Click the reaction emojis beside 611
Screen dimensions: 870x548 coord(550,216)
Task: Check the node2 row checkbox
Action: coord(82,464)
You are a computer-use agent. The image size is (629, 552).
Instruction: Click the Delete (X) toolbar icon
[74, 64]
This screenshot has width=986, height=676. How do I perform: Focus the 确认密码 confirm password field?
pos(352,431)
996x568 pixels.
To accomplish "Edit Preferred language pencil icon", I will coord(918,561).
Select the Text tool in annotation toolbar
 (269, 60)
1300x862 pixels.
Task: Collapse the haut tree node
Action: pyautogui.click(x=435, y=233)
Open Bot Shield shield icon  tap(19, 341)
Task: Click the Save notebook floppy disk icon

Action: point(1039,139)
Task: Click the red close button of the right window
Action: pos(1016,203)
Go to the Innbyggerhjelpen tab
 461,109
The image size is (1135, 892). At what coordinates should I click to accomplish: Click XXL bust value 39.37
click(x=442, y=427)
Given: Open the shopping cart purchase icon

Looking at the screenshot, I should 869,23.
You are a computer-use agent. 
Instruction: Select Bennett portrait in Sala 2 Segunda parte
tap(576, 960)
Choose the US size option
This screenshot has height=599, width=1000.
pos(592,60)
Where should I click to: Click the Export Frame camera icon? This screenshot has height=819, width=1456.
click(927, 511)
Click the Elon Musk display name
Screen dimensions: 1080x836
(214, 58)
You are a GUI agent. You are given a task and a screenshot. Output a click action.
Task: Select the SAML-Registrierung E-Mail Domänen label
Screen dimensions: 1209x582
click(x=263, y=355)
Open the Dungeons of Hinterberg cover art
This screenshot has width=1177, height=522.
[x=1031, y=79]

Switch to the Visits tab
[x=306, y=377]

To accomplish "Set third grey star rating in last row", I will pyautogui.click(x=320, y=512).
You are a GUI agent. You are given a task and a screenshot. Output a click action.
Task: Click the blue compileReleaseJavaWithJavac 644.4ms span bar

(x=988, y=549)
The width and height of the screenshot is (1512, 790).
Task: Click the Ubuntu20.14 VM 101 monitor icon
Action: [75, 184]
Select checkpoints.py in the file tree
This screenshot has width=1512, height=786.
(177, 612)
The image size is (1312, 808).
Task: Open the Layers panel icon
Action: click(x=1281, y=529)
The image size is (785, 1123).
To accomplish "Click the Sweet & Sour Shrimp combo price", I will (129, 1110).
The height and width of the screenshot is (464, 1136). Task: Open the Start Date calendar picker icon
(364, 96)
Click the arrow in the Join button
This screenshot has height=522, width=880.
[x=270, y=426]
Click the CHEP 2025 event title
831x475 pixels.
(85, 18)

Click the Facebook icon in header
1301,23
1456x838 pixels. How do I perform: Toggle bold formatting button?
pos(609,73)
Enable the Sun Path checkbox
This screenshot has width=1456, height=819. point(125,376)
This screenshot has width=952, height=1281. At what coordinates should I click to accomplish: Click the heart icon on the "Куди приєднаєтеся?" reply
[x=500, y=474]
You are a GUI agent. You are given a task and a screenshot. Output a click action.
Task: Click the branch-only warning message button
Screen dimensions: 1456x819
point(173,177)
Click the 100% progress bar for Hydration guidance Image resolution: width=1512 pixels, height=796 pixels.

══════════

- [The task] Return each line of the entries above without any change.

- [Exercise result]
Click the reaction emojis beside 611
Screen dimensions: 870x548 coord(550,216)
Task: Check the node2 row checkbox
Action: coord(82,464)
You are a computer-use agent. The image size is (629, 552).
Instruction: Click the Delete (X) toolbar icon
[74, 64]
This screenshot has width=986, height=676. How do I perform: Focus the 确认密码 confirm password field?
pos(352,431)
996x568 pixels.
To accomplish "Edit Preferred language pencil icon", I will coord(918,561).
Select the Text tool in annotation toolbar
 (269, 60)
1300x862 pixels.
Task: Collapse the haut tree node
Action: pyautogui.click(x=435, y=233)
Open Bot Shield shield icon  tap(19, 341)
Task: Click the Save notebook floppy disk icon

Action: point(1039,139)
Task: Click the red close button of the right window
Action: pos(1016,203)
Go to the Innbyggerhjelpen tab
 461,109
The image size is (1135, 892). At what coordinates should I click to accomplish: Click XXL bust value 39.37
click(x=442, y=427)
Given: Open the shopping cart purchase icon

Looking at the screenshot, I should 869,23.
You are a computer-use agent. 
Instruction: Select Bennett portrait in Sala 2 Segunda parte
tap(576, 960)
Choose the US size option
This screenshot has height=599, width=1000.
pos(592,60)
Where should I click to: Click the Export Frame camera icon? This screenshot has height=819, width=1456.
click(927, 511)
Click the Elon Musk display name
Screen dimensions: 1080x836
(214, 58)
You are a GUI agent. You are given a task and a screenshot. Output a click action.
Task: Select the SAML-Registrierung E-Mail Domänen label
Screen dimensions: 1209x582
click(x=263, y=355)
Open the Dungeons of Hinterberg cover art
This screenshot has width=1177, height=522.
[x=1031, y=79]

Switch to the Visits tab
[x=306, y=377]

To accomplish "Set third grey star rating in last row", I will pyautogui.click(x=320, y=512).
You are a GUI agent. You are given a task and a screenshot. Output a click action.
Task: Click the blue compileReleaseJavaWithJavac 644.4ms span bar

(x=988, y=549)
The width and height of the screenshot is (1512, 790).
Task: Click the Ubuntu20.14 VM 101 monitor icon
Action: [75, 184]
Select checkpoints.py in the file tree
This screenshot has width=1512, height=786.
(177, 612)
The image size is (1312, 808).
Task: Open the Layers panel icon
Action: click(x=1281, y=529)
The image size is (785, 1123).
To accomplish "Click the Sweet & Sour Shrimp combo price", I will (129, 1110).
The height and width of the screenshot is (464, 1136). Task: Open the Start Date calendar picker icon
(364, 96)
Click the arrow in the Join button
This screenshot has height=522, width=880.
[x=270, y=426]
Click the CHEP 2025 event title
831x475 pixels.
(85, 18)

Click the Facebook icon in header
1301,23
1456x838 pixels. How do I perform: Toggle bold formatting button?
pos(609,73)
Enable the Sun Path checkbox
This screenshot has width=1456, height=819. point(125,376)
This screenshot has width=952, height=1281. At what coordinates should I click to accomplish: Click the heart icon on the "Куди приєднаєтеся?" reply
[x=500, y=474]
You are a GUI agent. You are given a task and a screenshot. Output a click action.
Task: Click the branch-only warning message button
Screen dimensions: 1456x819
point(173,177)
Click the 100% progress bar for Hydration guidance Image resolution: width=1512 pixels, height=796 pixels.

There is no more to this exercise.